— TASK TO COMPLETE —
Each line of the listing is to be retyped exactly as given.

— SOURCE DATA —
=-=-=
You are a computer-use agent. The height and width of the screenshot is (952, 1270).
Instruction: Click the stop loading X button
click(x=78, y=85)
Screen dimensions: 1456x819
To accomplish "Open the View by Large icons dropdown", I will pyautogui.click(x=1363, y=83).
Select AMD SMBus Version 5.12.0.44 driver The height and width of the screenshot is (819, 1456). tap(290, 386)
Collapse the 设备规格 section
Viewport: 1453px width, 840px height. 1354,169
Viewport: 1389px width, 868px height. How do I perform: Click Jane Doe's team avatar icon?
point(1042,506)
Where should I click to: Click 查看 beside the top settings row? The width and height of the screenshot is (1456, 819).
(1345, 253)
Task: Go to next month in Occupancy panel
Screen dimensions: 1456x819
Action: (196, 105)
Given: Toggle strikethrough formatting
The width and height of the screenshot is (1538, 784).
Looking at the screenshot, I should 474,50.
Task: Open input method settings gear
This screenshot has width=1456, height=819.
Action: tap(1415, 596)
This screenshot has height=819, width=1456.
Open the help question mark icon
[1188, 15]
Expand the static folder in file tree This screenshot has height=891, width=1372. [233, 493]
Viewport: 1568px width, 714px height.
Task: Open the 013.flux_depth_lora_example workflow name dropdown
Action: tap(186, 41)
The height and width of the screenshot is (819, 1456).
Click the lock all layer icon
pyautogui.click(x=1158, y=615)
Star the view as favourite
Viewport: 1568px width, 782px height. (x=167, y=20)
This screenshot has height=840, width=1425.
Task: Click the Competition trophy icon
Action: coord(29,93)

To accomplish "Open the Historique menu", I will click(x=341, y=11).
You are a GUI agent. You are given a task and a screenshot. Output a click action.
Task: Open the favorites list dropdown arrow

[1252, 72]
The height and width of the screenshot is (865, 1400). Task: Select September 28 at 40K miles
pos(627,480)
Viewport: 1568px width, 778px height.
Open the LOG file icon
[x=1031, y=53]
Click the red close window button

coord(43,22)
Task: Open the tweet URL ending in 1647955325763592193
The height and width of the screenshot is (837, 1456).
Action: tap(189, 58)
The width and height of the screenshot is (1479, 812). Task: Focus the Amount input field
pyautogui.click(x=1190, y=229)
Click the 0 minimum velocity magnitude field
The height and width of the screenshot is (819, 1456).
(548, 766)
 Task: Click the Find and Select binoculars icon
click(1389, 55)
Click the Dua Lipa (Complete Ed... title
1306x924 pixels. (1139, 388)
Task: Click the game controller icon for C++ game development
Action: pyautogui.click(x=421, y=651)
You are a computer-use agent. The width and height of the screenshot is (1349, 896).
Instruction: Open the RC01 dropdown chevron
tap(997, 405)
=-=-=
— SOLVED PROBLEM —
You are a computer-use agent. The height and width of the screenshot is (952, 1270).
Instruction: Click the stop loading X button
click(x=78, y=85)
Screen dimensions: 1456x819
To accomplish "Open the View by Large icons dropdown", I will pyautogui.click(x=1363, y=83).
Select AMD SMBus Version 5.12.0.44 driver The height and width of the screenshot is (819, 1456). tap(290, 386)
Collapse the 设备规格 section
Viewport: 1453px width, 840px height. 1354,169
Viewport: 1389px width, 868px height. How do I perform: Click Jane Doe's team avatar icon?
point(1042,506)
Where should I click to: Click 查看 beside the top settings row? The width and height of the screenshot is (1456, 819).
(1345, 253)
Task: Go to next month in Occupancy panel
Screen dimensions: 1456x819
Action: (196, 105)
Given: Toggle strikethrough formatting
The width and height of the screenshot is (1538, 784).
Looking at the screenshot, I should 474,50.
Task: Open input method settings gear
This screenshot has width=1456, height=819.
Action: tap(1415, 596)
This screenshot has height=819, width=1456.
Open the help question mark icon
[1188, 15]
Expand the static folder in file tree This screenshot has height=891, width=1372. [233, 493]
Viewport: 1568px width, 714px height.
Task: Open the 013.flux_depth_lora_example workflow name dropdown
Action: tap(186, 41)
The height and width of the screenshot is (819, 1456).
Click the lock all layer icon
pyautogui.click(x=1158, y=615)
Star the view as favourite
Viewport: 1568px width, 782px height. (x=167, y=20)
This screenshot has height=840, width=1425.
Task: Click the Competition trophy icon
Action: coord(29,93)

To accomplish "Open the Historique menu", I will click(x=341, y=11).
You are a GUI agent. You are given a task and a screenshot. Output a click action.
Task: Open the favorites list dropdown arrow

[1252, 72]
The height and width of the screenshot is (865, 1400). Task: Select September 28 at 40K miles
pos(627,480)
Viewport: 1568px width, 778px height.
Open the LOG file icon
[x=1031, y=53]
Click the red close window button

coord(43,22)
Task: Open the tweet URL ending in 1647955325763592193
The height and width of the screenshot is (837, 1456).
Action: tap(189, 58)
The width and height of the screenshot is (1479, 812). Task: Focus the Amount input field
pyautogui.click(x=1190, y=229)
Click the 0 minimum velocity magnitude field
The height and width of the screenshot is (819, 1456).
(548, 766)
 Task: Click the Find and Select binoculars icon
click(1389, 55)
Click the Dua Lipa (Complete Ed... title
1306x924 pixels. (1139, 388)
Task: Click the game controller icon for C++ game development
Action: pyautogui.click(x=421, y=651)
You are a computer-use agent. The width and height of the screenshot is (1349, 896).
Instruction: Open the RC01 dropdown chevron
tap(997, 405)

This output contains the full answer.